■ Instrução: Escreva a continuação da carta da AEPET sobre a venda das refinarias da Petrobrás, começando logo depois da última frase apresentada.

■ Documento:

=-=-=

“A venda de oito refinarias da Petrobrás significa a entrega de metade do mercado brasileiro de derivados”

Exmo. Sr.

Dr. EDSON FACHIN

D.D. Ministro do Supremo Tribunal Federal

Senhor Ministro,

A AEPET – Associação dos Engenheiros da PETROBRÁS, entidade civil, com 59 anos, reúne mais de 5200 profissionais das diferentes categorias universitárias do SISTEMA PETROBRÁS, sede no Rio de Janeiro tem como objetivos estatutários a defesa da PETROBRÁS, de seu CORPO TÉCNICO e da SOBERANIA NACIONAL.

No momento em que o Supremo Tribunal Federal examina a representação do Congresso Nacional sobre as refinarias da PETROBRÁS, julgamos de nosso dever enviar a V.Exa. os seguintes esclarecimentos sobre o assunto.

Cabe registrar que a pretendida venda de oito refinarias da Companhia, com capacidade de processamento de 1,1 milhão de barris/dia é, na verdade, a entrega de METADE DO MERCADO BRASILEIRO DE DERIVADOS DE PETRÓLEO, o sexto maior do mundo. Cerca de 400 milhões de barris/ano ou algo como 65 bilhões de litros.

A Constituição Federal deu ao mercado interno o status de patrimônio nacional.

“Art. 219. O mercado interno integra o patrimônio nacional e será incentivado de modo a viabilizar o desenvolvimento cultural e sócio-econômico, o bem-estar da população e a autonomia tecnológica do País, nos termos de lei federal.”

A operação pretendida pela direção da PETROBRÁS afronta a Carta Magna na medida em que resultará na entrega de parte significativa do PATRIMÔNIO NACIONAL, a empresas e/ou Fundos de Investimentos estrangeiros, agravando a avassaladora desnacionalização de nossa economia.

=-=-=

■ Trecho dos dados:
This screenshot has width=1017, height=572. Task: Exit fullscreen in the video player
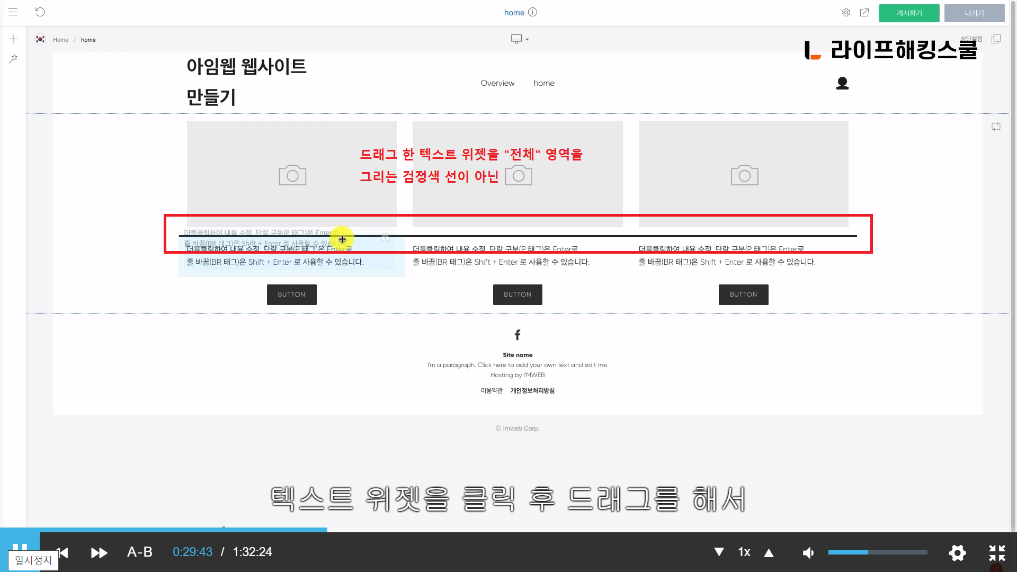(997, 552)
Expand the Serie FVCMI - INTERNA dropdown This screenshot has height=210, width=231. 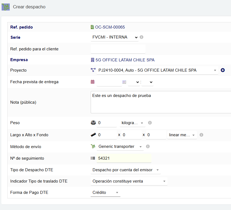pyautogui.click(x=114, y=37)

=-=-=

■ Resultado da tarefa:
Estudo recente do Departamento de Engenharia Industrial da Pontifícia Universidade Católica do Rio de Janeiro concluiu pela alta possibilidade da formação de monopólios privados regionais, uma vez que as refinarias em questão foram planejadas e implantadas para abastecimento de áreas bem definidas geograficamente. O estudo aqui mencionado pode ser acessado em:

http://www.mme.gov.br/documents/36220/1049490/2020-05-19+-+Comercializacao+de+Biodiesel+-+Brasilcom+%28PUC%29.pdf/6066bbf9-1594-ee34-453f-642076eae714

A formação de monopólios privados em uma indústria como a do petróleo – produto estratégico – fundamental para a segurança energética, econômica e militar do país certamente não é conveniente para os consumidores. Tampouco para a SOBERANIA NACIONAL. 

Os Constituintes de 1988 registraram as suas preocupações quanto às ameaças indicadas acima, conforme cautelas insculpidas na Carta Magna.

A SOBERANIA NACIONAL, artigo 1º da CF é o primeiro dentre os princípios fundamentais da República. A ORDEM ECONÔMICA (Título VII também deve observar o Princípio da SOBERANIA) (Artigo 170 Inciso I) e os abusos do Poder Econômico devem ser reprimidos pelo Estado, conforme artigo 173 Parágrafo 4º:

“A Lei reprimirá o abuso do Poder Econômico que vise à dominação dos mercados, à eliminação da concorrência e ao aumento arbitrário dos lucros.”

Desnecessário registrar que a posição dominante da PETROBRÁS, QUE EXERCE O MONOPÓLIO CONSTITUCIONAL DA UNIÃO, é absolutamente diferente dos malefícios causados pelos monopólios privados estrangeiros. A posição da PETROBRÁS no mercado decorre do interesse público, do interesse nacional e é legitimada pelos artigos 173 e 177 da CF.

“Art. 173. Ressalvados os casos previstos nesta Constituição, a exploração direta de atividade econômica pelo Estado só será permitida quando necessária aos imperativos da segurança nacional ou a relevante interesse coletivo, conforme definidos em lei.”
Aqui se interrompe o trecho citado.